Lochrann's Irish Pub & Eatery to the rescue, opening on New Year's Eve in Frisco Square, the urban-esque village across from Pizza Hut Park, by a lad named Dave McNabb; he developed a hankering to open an Irish pub after having helped launch them in cities such as Chicago and Fort Lauderdale in his job working for the owners of Guinness beer.
"It's something I've wanted to do for the past 8 years," says McNabb, a native of Massachusetts married to a gal from the Midwest. "I think there's a large need for Irish pubs. When you take a look at the population growth predicted for this area, it’s amazing. In particular, north of Dallas area, certain areas they’re anticipating growth of over a million people in a 25-mile radius by 2015."
His chef is Troy Kingsley, a graduate of the Culinary Institute of America, who was previously a sous chef at Nick & Sam's. The menu includes everything from straight-ahead burgers to Irish specialties such as shepherd's pie, made with kobe beef, with a good collection of "boxtys" or Irish pancake made with potatoes and onion. Check out this only-in-Texas fusion dish: a Boxty Quesadilla, with caramelized sweet onion, diced tomato, cheddar and mozzarella cheeses, and cured back bacon between a traditional Irish potato pancake.
One of the odd traditions of Irish pubs is that builders often import whole interiors from Ireland -- the wood, the fixtures, everything.

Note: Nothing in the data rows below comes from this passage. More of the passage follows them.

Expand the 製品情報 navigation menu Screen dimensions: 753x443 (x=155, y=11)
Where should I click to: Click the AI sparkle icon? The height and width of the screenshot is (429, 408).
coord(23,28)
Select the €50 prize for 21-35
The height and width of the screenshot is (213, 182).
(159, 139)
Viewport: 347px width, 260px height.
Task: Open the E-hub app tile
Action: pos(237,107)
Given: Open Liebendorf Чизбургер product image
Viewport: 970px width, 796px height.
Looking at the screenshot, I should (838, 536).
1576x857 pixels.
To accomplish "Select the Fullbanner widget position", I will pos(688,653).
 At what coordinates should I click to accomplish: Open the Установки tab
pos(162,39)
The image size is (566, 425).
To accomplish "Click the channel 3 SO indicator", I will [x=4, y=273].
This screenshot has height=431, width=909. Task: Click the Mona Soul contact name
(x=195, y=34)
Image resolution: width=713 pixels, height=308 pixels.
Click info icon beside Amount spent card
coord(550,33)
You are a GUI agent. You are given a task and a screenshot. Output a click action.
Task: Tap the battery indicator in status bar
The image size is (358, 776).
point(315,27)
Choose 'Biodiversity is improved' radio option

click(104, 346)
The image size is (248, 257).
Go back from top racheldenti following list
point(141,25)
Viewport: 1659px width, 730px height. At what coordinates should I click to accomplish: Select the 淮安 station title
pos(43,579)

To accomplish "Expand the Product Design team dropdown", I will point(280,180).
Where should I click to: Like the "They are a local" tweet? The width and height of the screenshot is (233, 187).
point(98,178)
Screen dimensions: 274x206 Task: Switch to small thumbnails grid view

"In the past, when they did Irish pubs, everything came from Ireland -- it keeps with the authenticity," he says. "We would have, but it's gotten so crazy with customs. This design firm decided to move from Ireland to Canada and build their own facility. They brought all their people over from Ireland. So 75% of what’s inside the pub was either from Ireland or was touched by Irish craftsmen. The craftsmanship they can produce is second to none. They do amazing work."
Morocco: The door between Europe and Africa
Certain local trend-setters have hinted at an incipient "Moroccan" movement, and Medina Oven & Bar adds fuel to that fire. Located on Victory Park and having just opened this week, it does a modern take on Moroccan-Mediterranean cuisine, with sophisticated spices and ingredients.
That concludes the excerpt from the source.